Seattle Offense officials confirmed on Wednesday that former Mariners bullpen coach Norm Charlton has been named as the team’s first manager.

Griffey told the press that the decision was easy to make, citing the need for a coach who could demonstrate business aspects up front but carefree aspects in back.

“I played with Norm in the mid-1990s.” Griffey recalled. “I’ve seen the mullet in action, and believe me when I say it is fierce.”

Charlton had nothing but high hopes for the upcoming season.

“It’s exciting,” Charlton said at the press conference on Wednesday. “The guys and I have a chance to do something that Seattle fans are dying to see; score a lot of runs!

“Let’s put it this way,” Charlton added, “We might even finish better than dead last in total runs scored.”

Despite his initial excitement about the job opportunity, Charlton is aware that there are necessary roster moves on the horizon.

Major League Baseball officials reported that the Seattle Offense declined to partake in an expansion draft, instead relying on a preliminary roster which features only Branyan, Griffey, and Ichiro.

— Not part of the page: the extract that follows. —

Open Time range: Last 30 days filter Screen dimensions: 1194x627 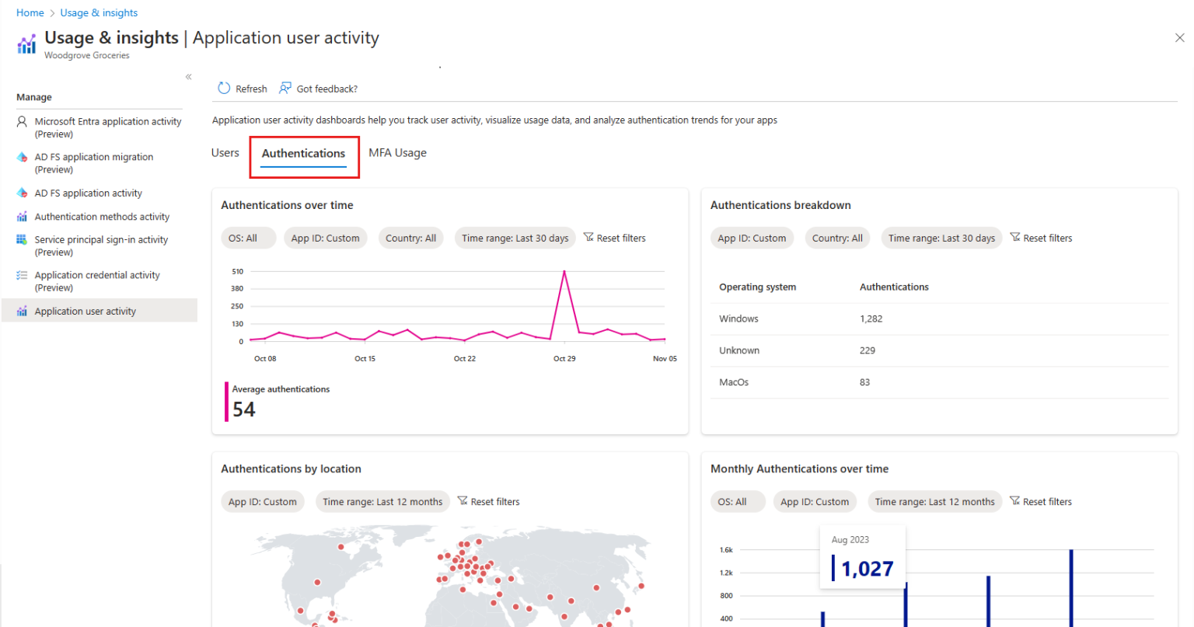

“Filling out a scorecard is going to be a stretch,” Charlon conceded. “As of now we have Ichiro penciled in at pitcher, Griffey playing left field, center field, and right field, and Russell playing pretty much the entire infield.

“It’s a stretch,” Charlton admitted, “But it will work out.”

Suit Him Up

Suit Him Up

There is no word yet concerning who will start at catcher for the Seattle Offense, but Charlton did not deny the current rumors which claim that Mariner Moose will be suiting up at catcher for the Offense.

Regardless of future additions, the current Seattle Offense players are excited about a new playing environment.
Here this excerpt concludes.